PROBLEM DESCRIPTION
Beginning with the line that holds "You are a GUI" and finishing with the line that holds "the SPYV ticker", repeat the listing exactly, leaving every picture out.

GIVEN DATA
┄┄┄┄┄┄
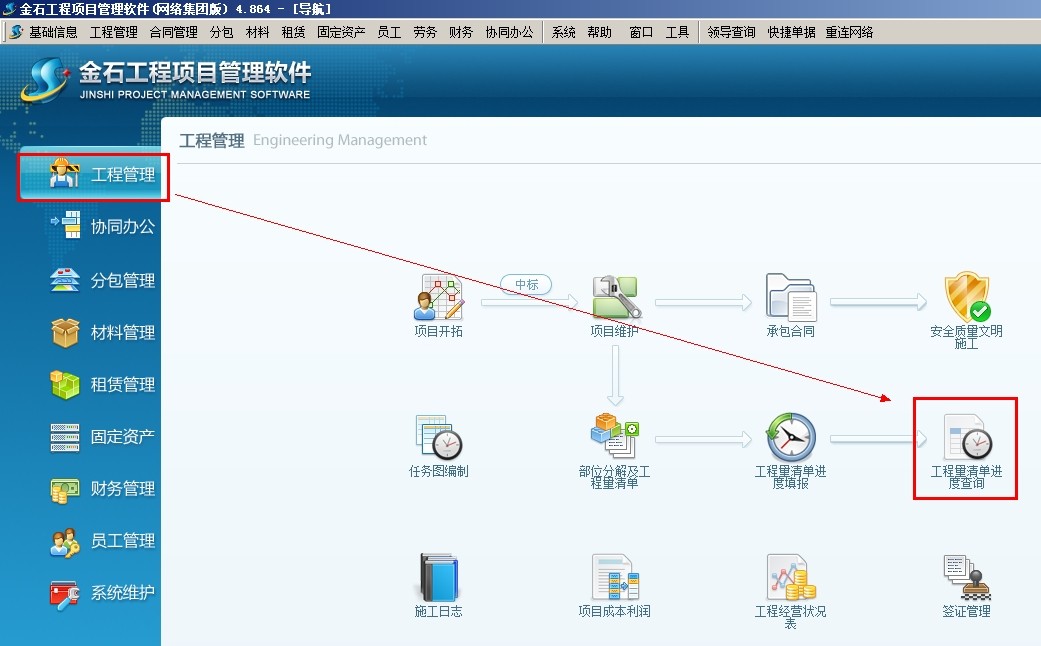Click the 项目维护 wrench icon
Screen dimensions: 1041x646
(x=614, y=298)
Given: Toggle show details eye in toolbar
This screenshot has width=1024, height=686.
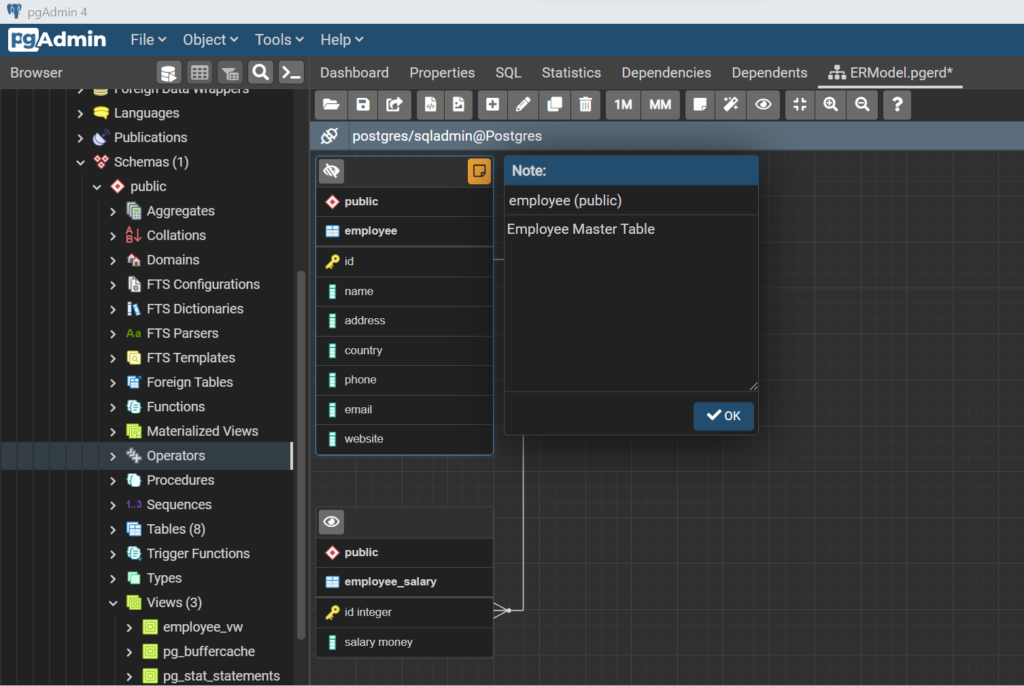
┄┄┄┄┄┄
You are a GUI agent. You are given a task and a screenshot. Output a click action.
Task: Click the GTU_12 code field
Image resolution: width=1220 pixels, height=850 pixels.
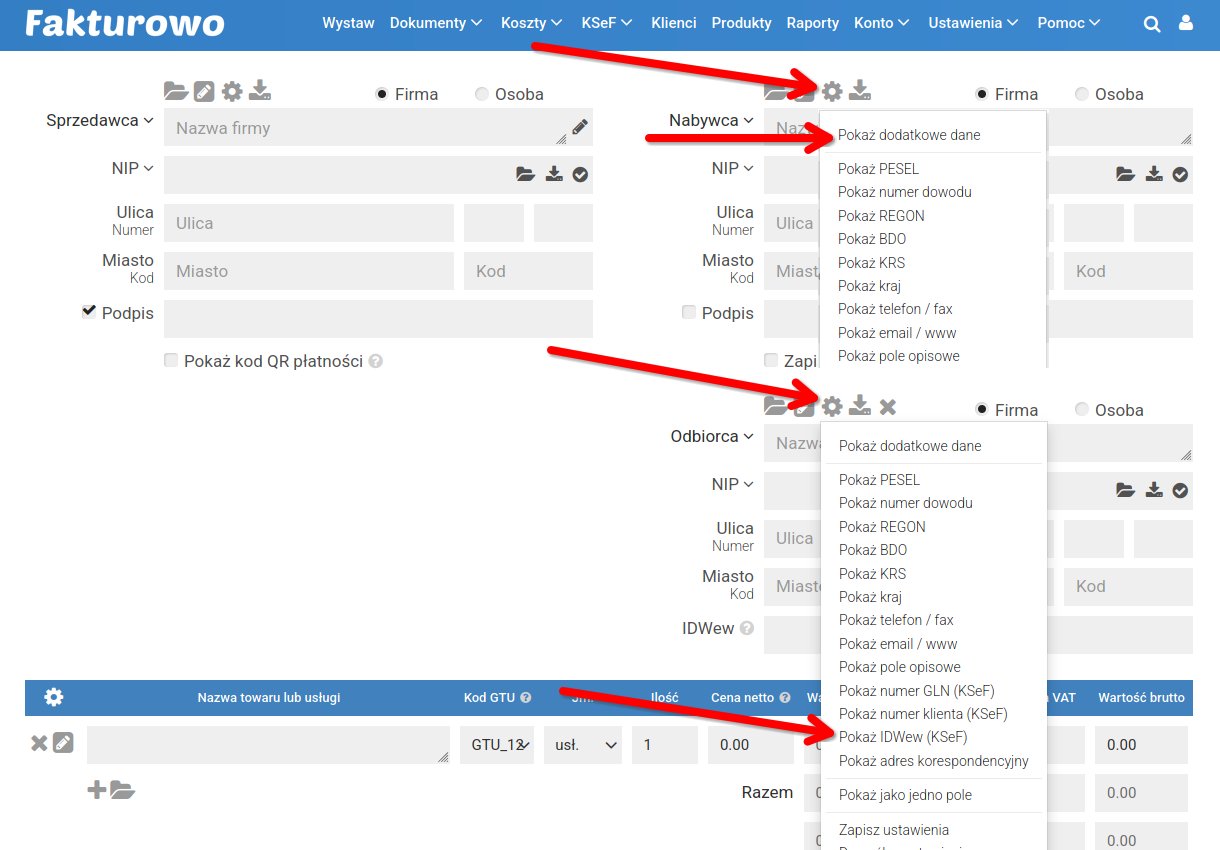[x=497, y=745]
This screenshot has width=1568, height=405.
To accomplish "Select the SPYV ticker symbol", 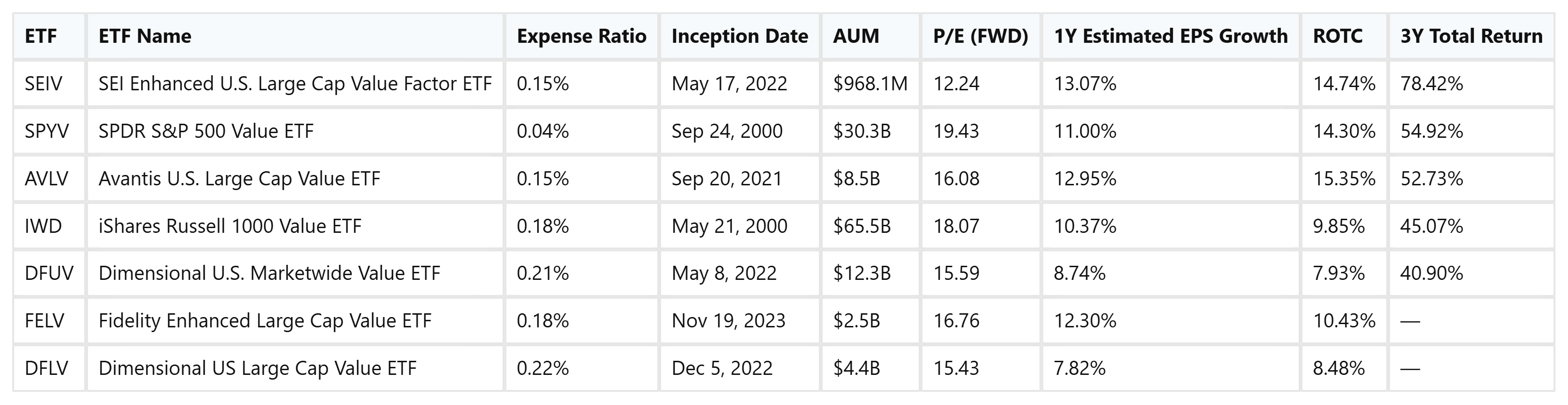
┄┄┄┄┄┄
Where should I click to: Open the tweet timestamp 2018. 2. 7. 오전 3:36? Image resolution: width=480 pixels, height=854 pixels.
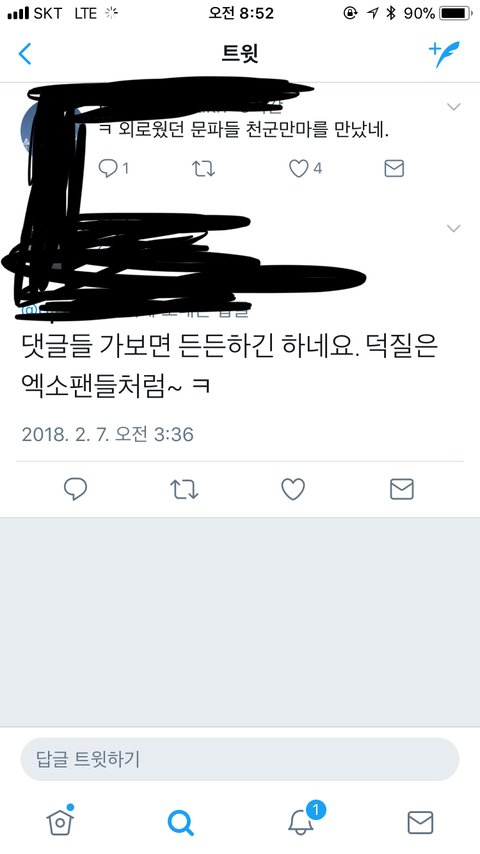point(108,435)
┄┄┄┄┄┄
RESULT FOR THIS TASK
You are a GUI agent. You are given a task and a screenshot. Output a click action.
Task: Click the GTU_12 code field
Image resolution: width=1220 pixels, height=850 pixels.
[x=497, y=745]
This screenshot has width=1568, height=405.
To accomplish "Select the SPYV ticker symbol", 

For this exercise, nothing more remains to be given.